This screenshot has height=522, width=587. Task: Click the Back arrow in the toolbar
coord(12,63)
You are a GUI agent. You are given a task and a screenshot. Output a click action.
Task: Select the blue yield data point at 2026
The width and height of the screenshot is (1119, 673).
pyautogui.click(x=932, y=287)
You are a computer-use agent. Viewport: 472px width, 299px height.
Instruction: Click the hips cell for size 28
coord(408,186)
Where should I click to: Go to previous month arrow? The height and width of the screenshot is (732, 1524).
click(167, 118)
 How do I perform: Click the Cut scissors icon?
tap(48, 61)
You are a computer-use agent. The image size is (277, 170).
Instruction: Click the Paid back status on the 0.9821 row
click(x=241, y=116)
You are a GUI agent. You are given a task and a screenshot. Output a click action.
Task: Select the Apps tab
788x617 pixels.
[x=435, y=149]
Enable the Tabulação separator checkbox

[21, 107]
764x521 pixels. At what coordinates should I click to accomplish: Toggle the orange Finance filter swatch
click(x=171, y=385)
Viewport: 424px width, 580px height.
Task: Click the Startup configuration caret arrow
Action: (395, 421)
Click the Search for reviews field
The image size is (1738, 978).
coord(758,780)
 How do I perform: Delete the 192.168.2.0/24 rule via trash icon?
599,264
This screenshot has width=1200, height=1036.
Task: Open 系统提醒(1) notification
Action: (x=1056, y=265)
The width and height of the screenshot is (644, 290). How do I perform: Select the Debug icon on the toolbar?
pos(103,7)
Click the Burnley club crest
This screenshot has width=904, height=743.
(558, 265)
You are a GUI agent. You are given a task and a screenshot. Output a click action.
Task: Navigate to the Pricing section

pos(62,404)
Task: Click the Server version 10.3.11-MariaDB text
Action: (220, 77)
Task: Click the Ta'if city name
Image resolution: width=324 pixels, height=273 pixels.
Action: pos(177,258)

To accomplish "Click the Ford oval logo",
#####
Exercise description: Your reply should be a verbatim retyping of the lines from the one that holds "Task: Select the Apps tab" through the last line of the entries.

Your response:
Task: Select the Apps tab
788x617 pixels.
[x=435, y=149]
Enable the Tabulação separator checkbox

[21, 107]
764x521 pixels. At what coordinates should I click to accomplish: Toggle the orange Finance filter swatch
click(x=171, y=385)
Viewport: 424px width, 580px height.
Task: Click the Startup configuration caret arrow
Action: (395, 421)
Click the Search for reviews field
The image size is (1738, 978).
coord(758,780)
 How do I perform: Delete the 192.168.2.0/24 rule via trash icon?
599,264
This screenshot has width=1200, height=1036.
Task: Open 系统提醒(1) notification
Action: (x=1056, y=265)
The width and height of the screenshot is (644, 290). How do I perform: Select the Debug icon on the toolbar?
pos(103,7)
Click the Burnley club crest
This screenshot has width=904, height=743.
(558, 265)
You are a GUI agent. You are given a task and a screenshot. Output a click action.
Task: Navigate to the Pricing section

pos(62,404)
Task: Click the Server version 10.3.11-MariaDB text
Action: (220, 77)
Task: Click the Ta'if city name
Image resolution: width=324 pixels, height=273 pixels.
Action: pos(177,258)

To accomplish "Click the Ford oval logo",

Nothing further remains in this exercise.